Стойт провел утро в Беверли-пантеоне. С большой неохотой; ибо кладбища, даже его собственные, всегда внушали ему ужас. Но требования бизнеса были священны; перед необходимостью умножать капитал, безусловно, отступали соображения чисто личного порядка. А уж это был бизнес так бизнес! По части недвижимости во всей округе не нашлось бы предприятия более выгодного, чем Беверли-пантеон. Эта земля была куплена во время войны по пятьсот долларов за акр, обустроена (дорогами, миниатюрными Тадж-Махалами, колумбариями и скульптурами), после чего цена акра поднялась тысяч на десять, а теперь, участками под могилы, продавалась примерно по сто шестьдесят тысяч за акр — и шла нарасхват, так что все первоначальные затраты уже окупились и дело стало приносить один чистый доход. И доход этот становился все больше и больше, поскольку население Лос-Анджелеса неуклонно росло. Его прирост составлял добрых десять процентов в год — и, что еще замечательнее, в основном сюда ехали пожилые люди из других штатов, ушедшие на покой, а ведь именно они-то и приносили Пантеону главную выгоду. Так что когда Чарли Хабаккук обратился к боссу с настоятельной просьбой приехать и обсудить последние планы по улучшению и расширению Пантеона, Стойт почувствовал, что просто не имеет морального права отказаться. Подавив неохоту, он исполнил свой долг. Вдвоем, с сигарами в зубах, они все утро просидели в кабинете Чарли на самом верху Башни Воскресения; и Чарли, как всегда, размахивал руками и выпускал из ноздрей струи дыма, и говорил — Боже, как он говорил! Словно один из тех малых в красных фесках, которые пытаются всучить тебе восточный ковер; между прочим, угрюмо подумал Стойт, Чарли и с виду почти такой же, разве что больше лоснится: кормежка-то у него получше, чем у торговцев коврами.

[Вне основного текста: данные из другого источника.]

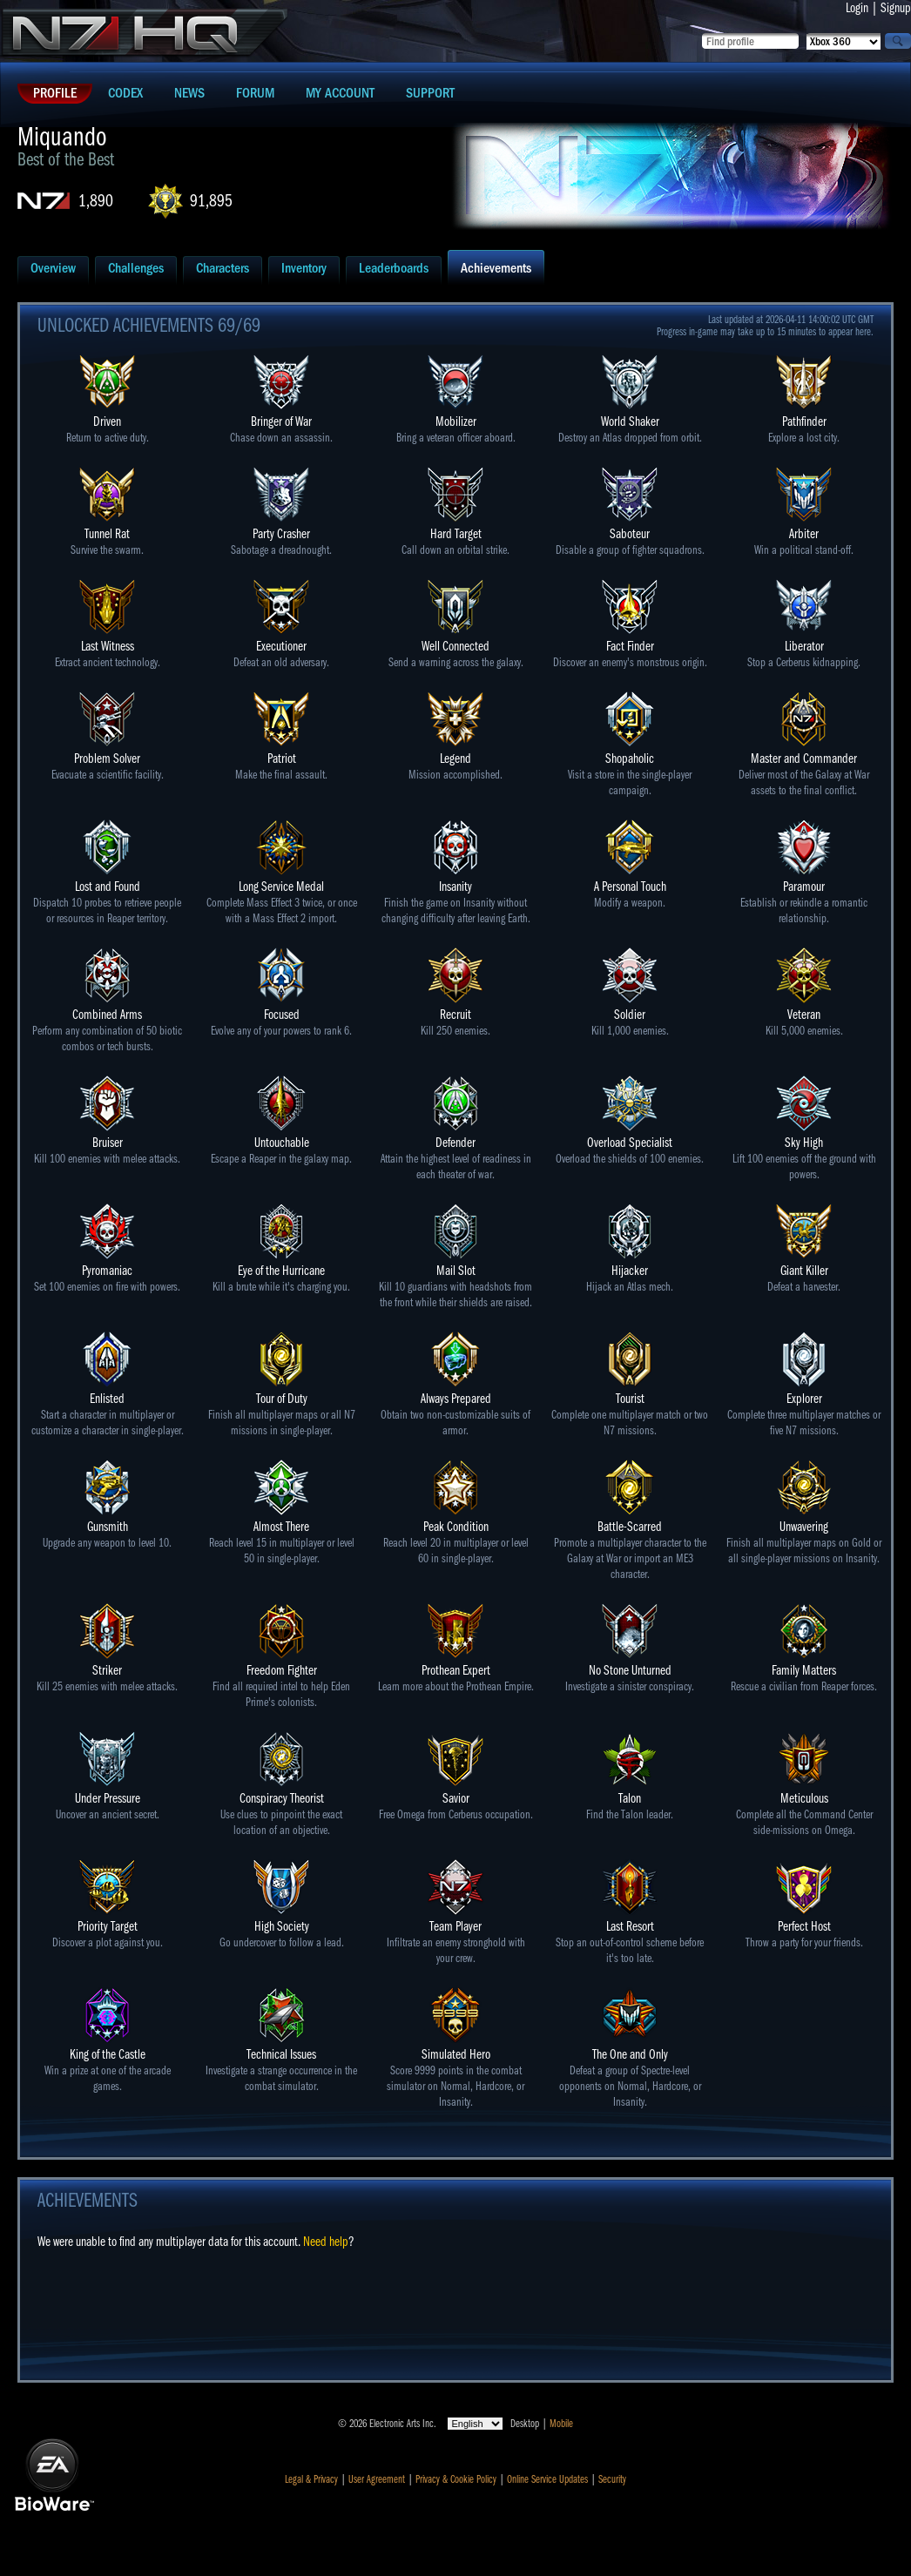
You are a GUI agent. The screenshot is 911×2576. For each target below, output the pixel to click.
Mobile (561, 2424)
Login (857, 8)
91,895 (211, 201)
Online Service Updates (547, 2479)
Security (612, 2479)
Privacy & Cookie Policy (455, 2479)
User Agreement (376, 2479)
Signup (896, 8)
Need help (325, 2241)
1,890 (95, 201)
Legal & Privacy (311, 2479)
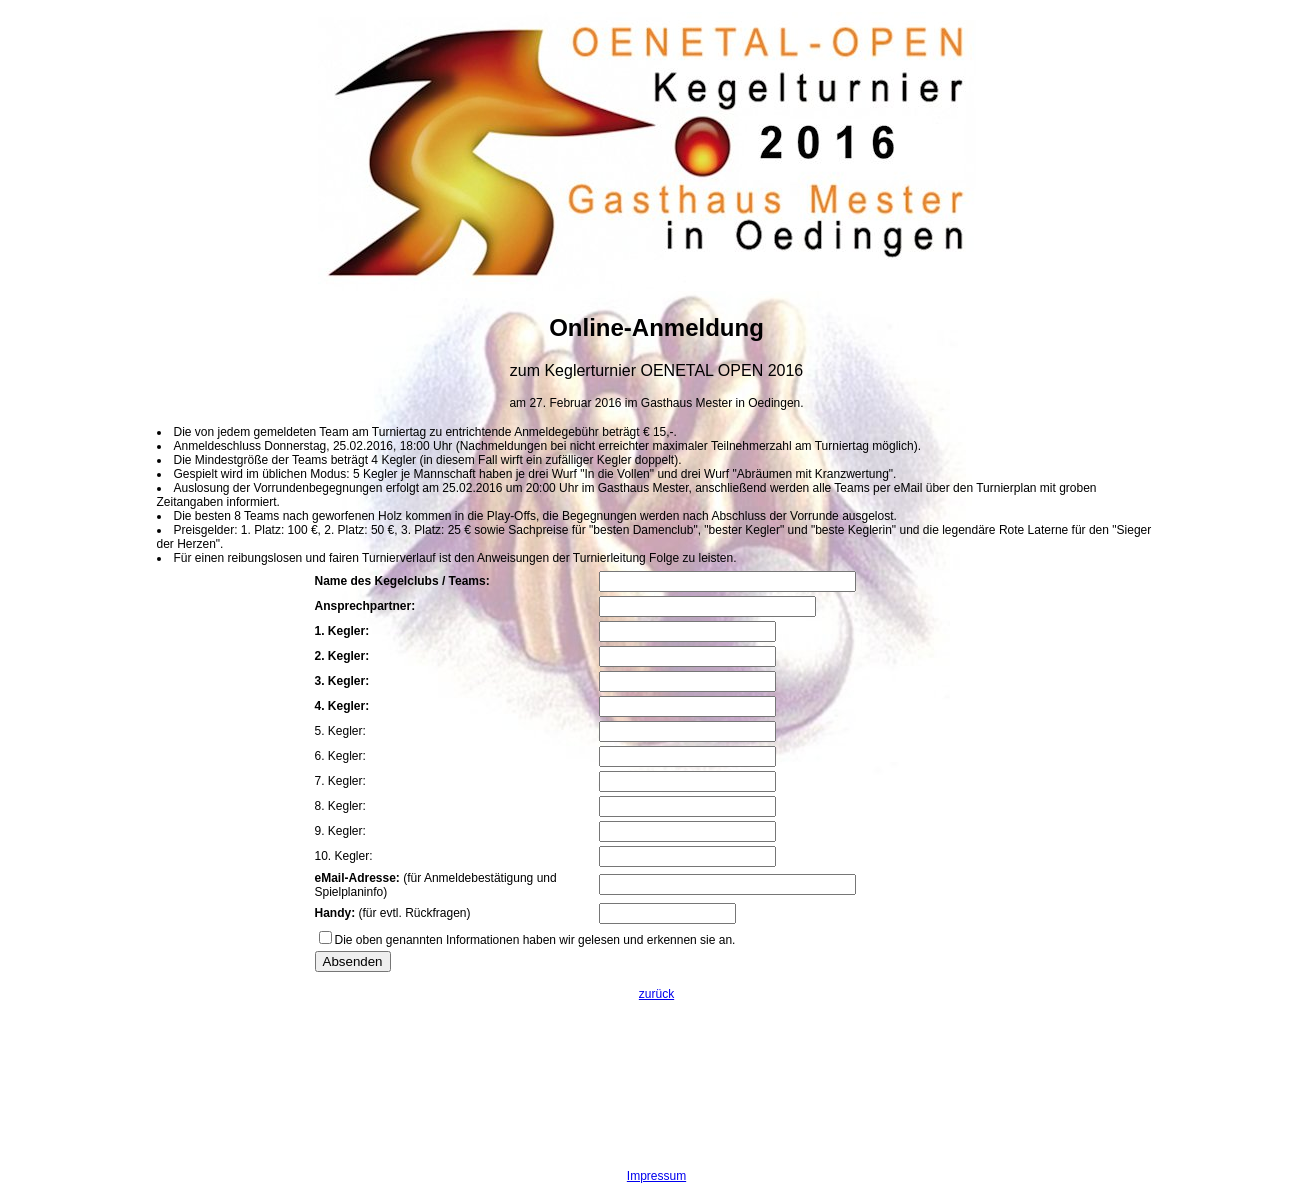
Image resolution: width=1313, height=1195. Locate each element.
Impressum (656, 1176)
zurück (656, 994)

— Хватит мне тут товар расписывать, — резко оборвал его он. — Забыл, что здесь и так все мое?

Чарли поглядел на него удивленно и обиженно. Расписывать? Но он ничего не расписывал. Все это правда, все это совершенно серьезно. Пантеон был его детищем; он сам приспособил его для всех практических целей. Это он придумал мини-Тадж и Церковь Барда; он сам, на свой страх и риск, заключил с Генуей сделку на поставки скульптуры; он первый четко сформулировал идею придать смерти сексуальную окраску; и он же все решительно изгонял с кладбища всякие напоминания печальной старости" всякие символы человеческой смертности, всякие изображения страдающего Христа. Ему приходилось отстаивать свои взгляды, приходилось выслушивать массу критических замечаний, но жизнь доказала его правоту. Теперь любому, кто станет возражать против отсутствия в Пантеоне распятий, можно заткнуть рот публикуемой отчетностью. А мистер Стойт говорит, что он расписывает товар. Он, видите ли, расписывает — да ведь спрос на места в Пантеоне сейчас такой огромный, что скоро они не смогут его удовлетворить. Им нужно расширяться. Больше территории, больше зданий, больше удобств. Больше и лучше; прогресс; сервис.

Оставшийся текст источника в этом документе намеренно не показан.